Drang nach immer mehr

Kokain sei die „perfekte Droge“ der Kultur der Anspannung und des Dranges nach immer mehr, der in der Bankenwelt vorherrsche. Der Kokainmissbrauch habe daher zum finanziellen Zusammenbruch geführt, so Nutt. Das sei bei der aktuellen Bankenkrise genauso gewesen wie beim Bankrott der Barings Bank 1995.

Damals hatte der Börsenmakler Nick Leeson das traditionsreiche Bankhaus mit gigantischen Fehlspekulationen im Alleingang in den Ruin getrieben und die internationale Finanzwelt schockiert. Der damals 27-Jährige hatte an der Börse in Singapur etwa eine Mrd. Euro Verlust gemacht - zu viel für die älteste britische Handelsbank. Sogar das britische Pfund geriet damals kurz ins Wanken. Leeson versuchte unterzutauchen, wurde aber gefasst und musste für vier Jahre hinter Gitter.

„Reiten gefährlicher als Ecstasy“

Nutt war 2009 als Drogenbeauftragter der britischen Regierung nach umstrittenen Aussagen zu der Gefährlichkeit von Drogen entlassen worden. Er hatte in einer Studie geschrieben, Drogen wie Cannabis, Ecstasy und LSD seien weniger gefährlich als die legalen Suchtstoffe Alkohol und Tabak. Er bezeichnete seine Entlassung damals als politischen Populismus. „Keiner behauptet, Drogen sind ungefährlich.“ Tabak und Alkohol als legale Droge auszunehmen, sei aber „künstlich“.

Die Einnahme von Ecstasy koste, so Nutts Argumentation, jährlich 30 Menschenleben in Großbritannien, damit sei es nicht gefährlicher als Reiten. Cannabis erzeuge „nur das vergleichsweise geringe Risiko“ einer psychischen Erkrankung. Zugleich kritisierte Nutt die staatliche Drogenpolitik, die den Erkenntnissen der Forschung widerspreche.

Debatte über Cannabiseinstufung

Der damalige Labour-Innenminister Alan Johnson sah das Vertrauen in Nutt zerstört und entband ihn umgehend von seinen Aufgaben. „Es ist wichtig, dass die Botschaft der Regierung klar ist, und Sie als Beauftragter tun nichts, damit sie die Öffentlichkeit versteht“, schrieb Johnson an Nutt.

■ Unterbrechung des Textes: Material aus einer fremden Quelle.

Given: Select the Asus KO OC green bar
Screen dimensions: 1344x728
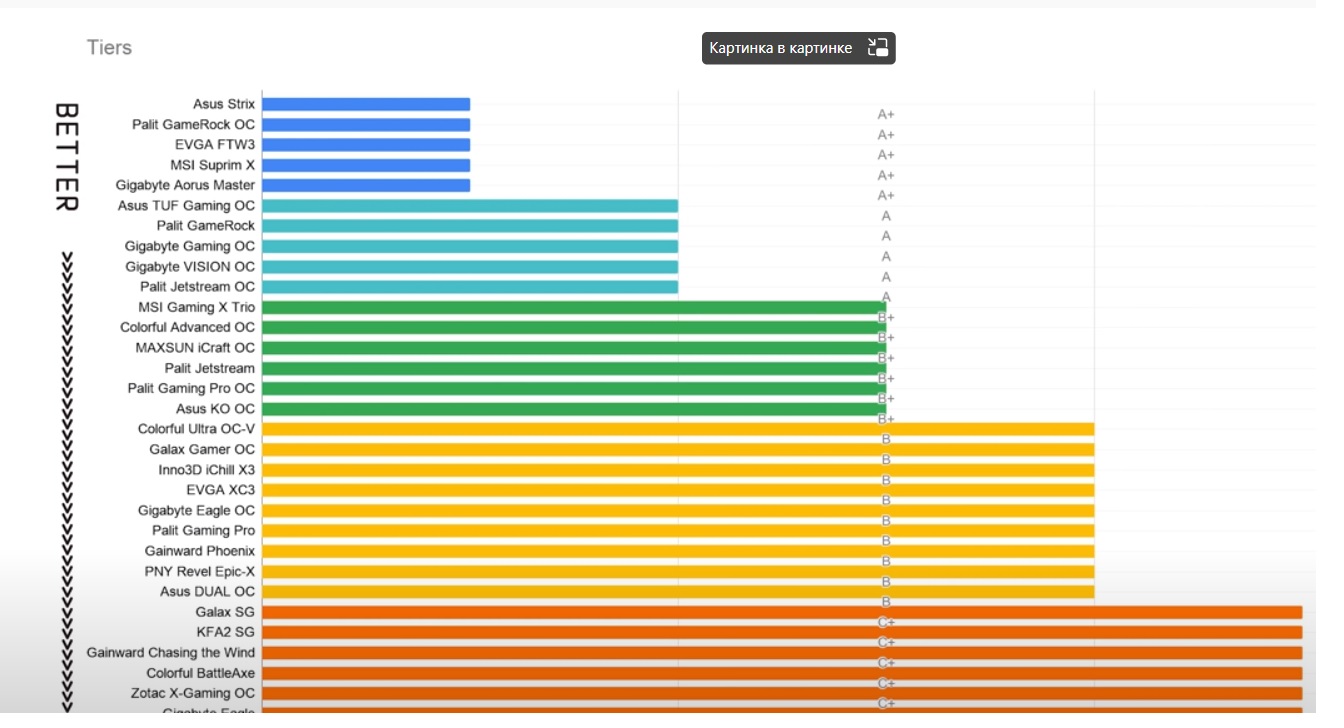Looking at the screenshot, I should click(572, 409).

Der wiederum gründete im Gegenzug das Independent Scientific Committee on Drugs, ein unabhängiges Wissenschaftlerkommitee zur Erforschung von Drogen.

Auslöser der Debatte damals war die Einstufung von Cannabis: Die britische Regierung hatte im Jänner Cannabis als weiche Droge der Kategorie B eingestuft, deren Besitz mit bis zu fünf Jahren Gefängnis bestraft werden kann. Damit machte sie eine Entscheidung von 2004 rückgängig, als Cannabis noch als einfaches Beruhigungsmittel der Kategorie C eingestuft worden war.

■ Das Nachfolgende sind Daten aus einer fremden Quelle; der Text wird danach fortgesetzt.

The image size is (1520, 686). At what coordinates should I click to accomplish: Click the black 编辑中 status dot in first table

Nüchterne Diskussion gefordert

Laut Nutt schlug die Regierung mit der Änderung in diesem Jahr wissenschaftliche Erkenntnisse einfach in den Wind. Die Öffentlichkeit werde durch solch ein Vorgehen verunsichert. Nutt forderte „eine breite und offene Diskussion über die wissenschaftlichen Nachweise und eine wohlüberlegte Debatte, warum wir Drogengesetze haben und ob sie ihre Aufgabe erfüllen“.

Suchtmittel müssten nüchterner eingestuft und die Menschen besser über die Gefahren der einzelnen Drogen informiert werden, forderte Nutt. Basierend auf den Kriterien körperliche Schäden, soziale Auswirkungen und Abhängigkeitsgrad stellte der Vorsitzende des Beratergremiums der britischen Regierung zu Drogenmissbrauch selbst eine Rangfolge der gefährlichen Drogen auf.

Poltern gegen „Magic Mushroom“-Verbot

Alkohol komme demnach auf Rang fünf, nur Heroin, Kokain, Barbiturate und der Heroinersatzstoff Methadon richten laut Nutt mehr Schaden an. Die Volksdroge Nikotin in Form von Zigaretten belegte bei Nutt Platz neun. Cannabis, LSD und Ecstasy landeten hingegen auf den Plätzen elf, 14 und 18.

Und genau diese streitbare Linie vertrat Nutt auch vor kurzem wieder: Erst vergangene Woche kritisierte er die Regierung für die restriktiven Drogengesetze, die wissenschaftliche Forschung behindern würden. So sei das Verbot von „Magic Mushrooms“ also psychoaktiven Pilzen „absurd“ und „blödsinnig“, sagte er der BBC. Denn damit könne die Wirkung des Stoffes Psilocybin, der etwa gegen Depressionen eingesetzt werden könnte, nicht erforscht werden.